# Work instructions
Find the line that contains "Where should I". Copy it and every line after it to the end of the material below, exactly, with no pictures.

# Input

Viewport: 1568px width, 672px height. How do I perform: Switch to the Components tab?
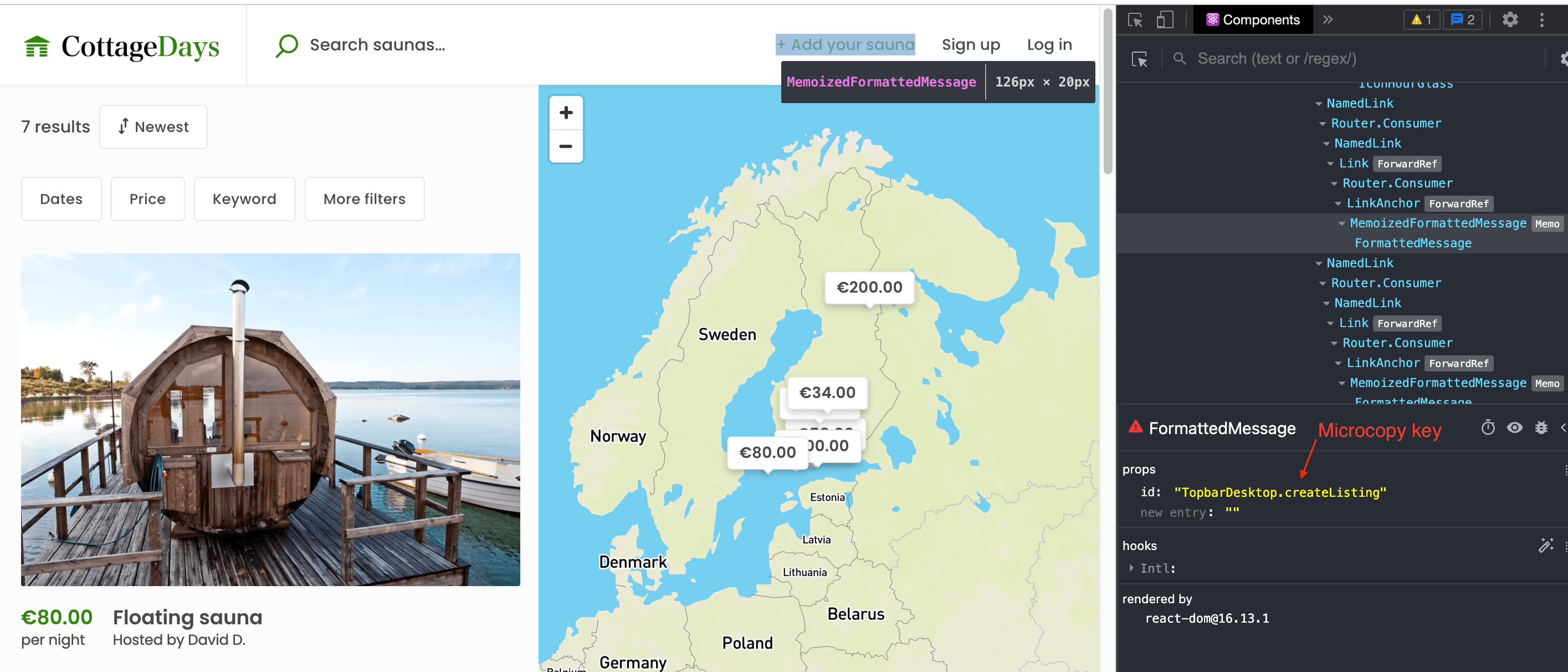coord(1253,20)
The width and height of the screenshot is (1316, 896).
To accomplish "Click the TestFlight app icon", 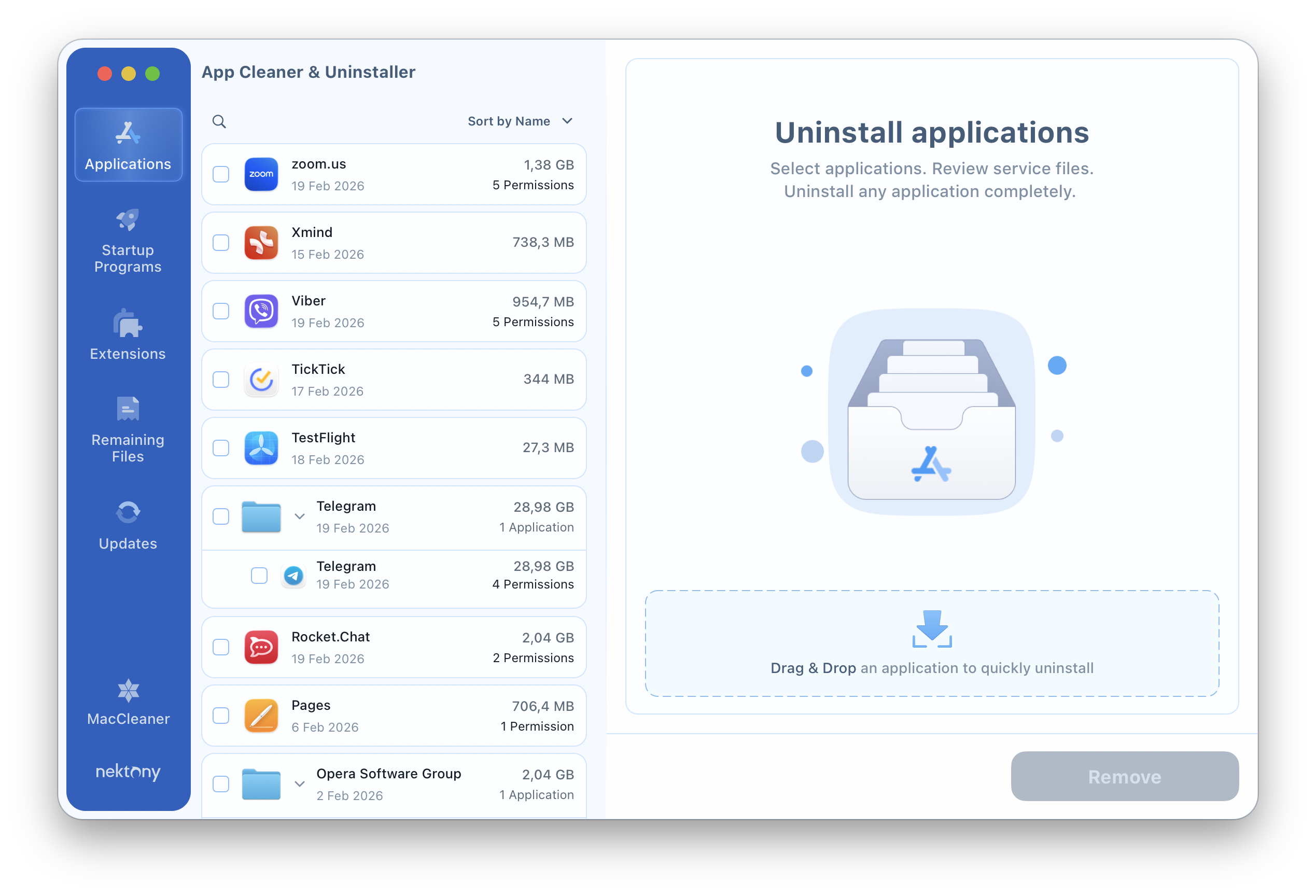I will tap(261, 448).
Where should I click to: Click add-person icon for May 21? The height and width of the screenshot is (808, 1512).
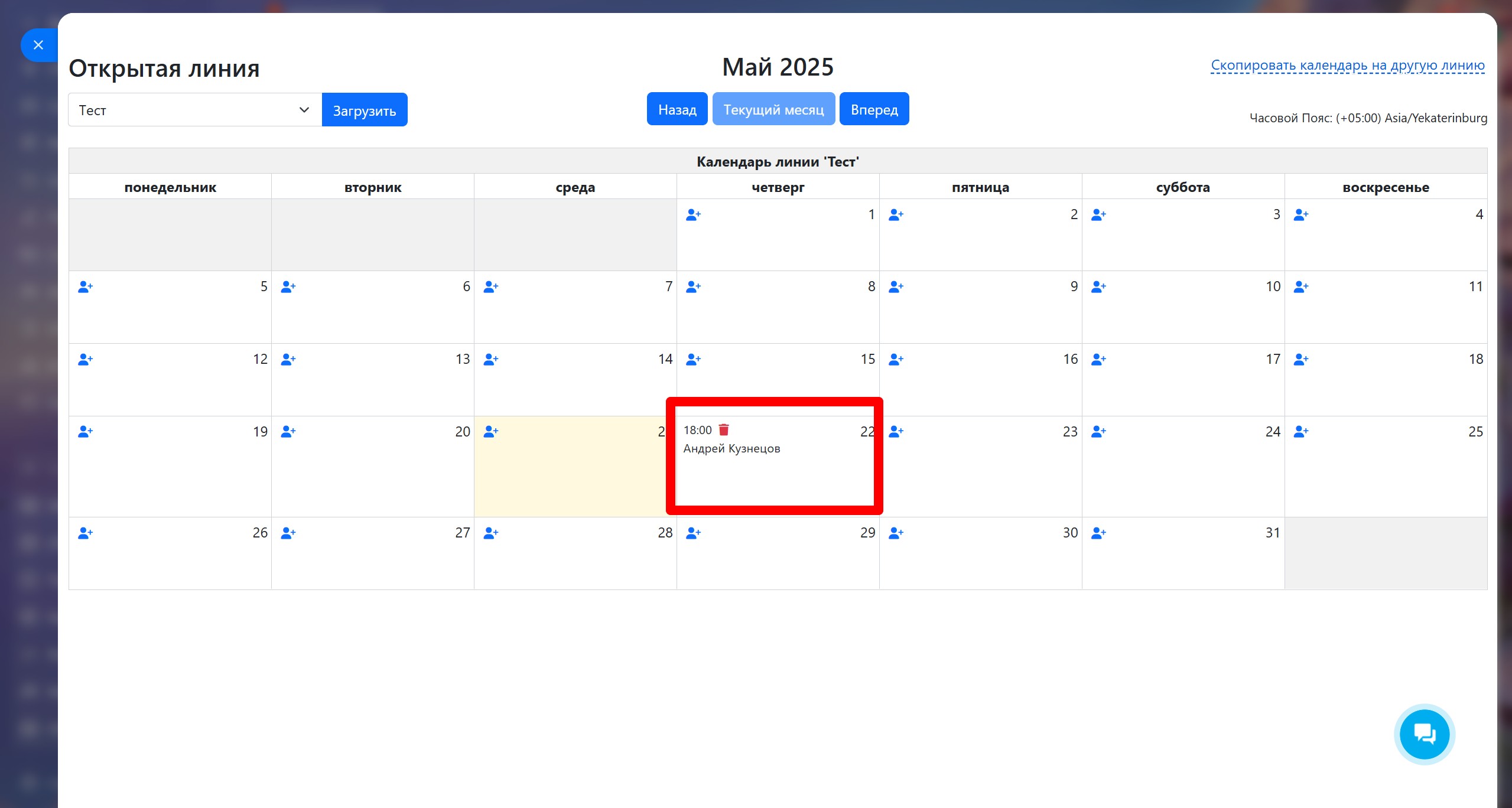tap(490, 432)
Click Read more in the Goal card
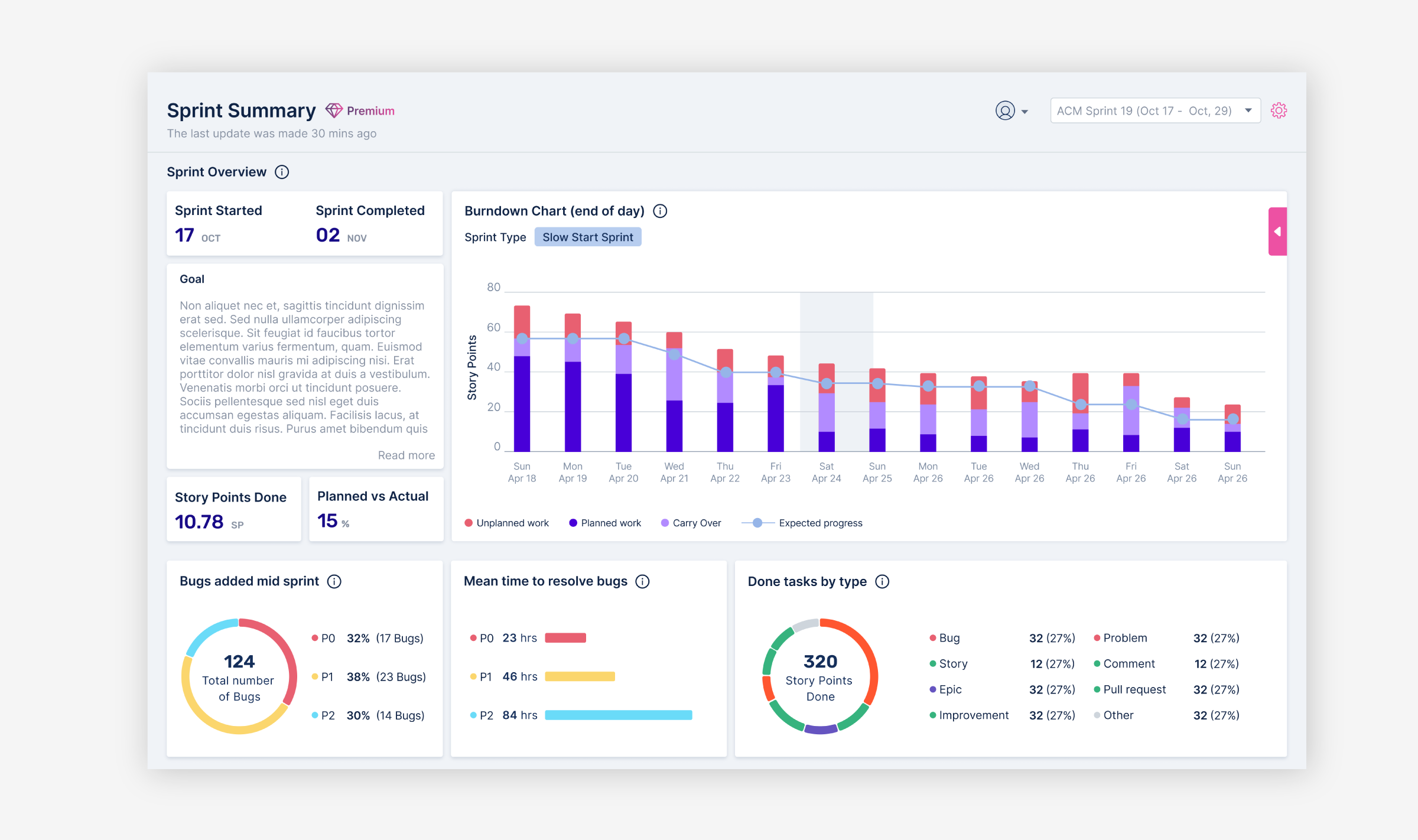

# Your solution
Where should I click to: Click add-person icon for May 21? The height and width of the screenshot is (808, 1512).
tap(490, 432)
Click Read more in the Goal card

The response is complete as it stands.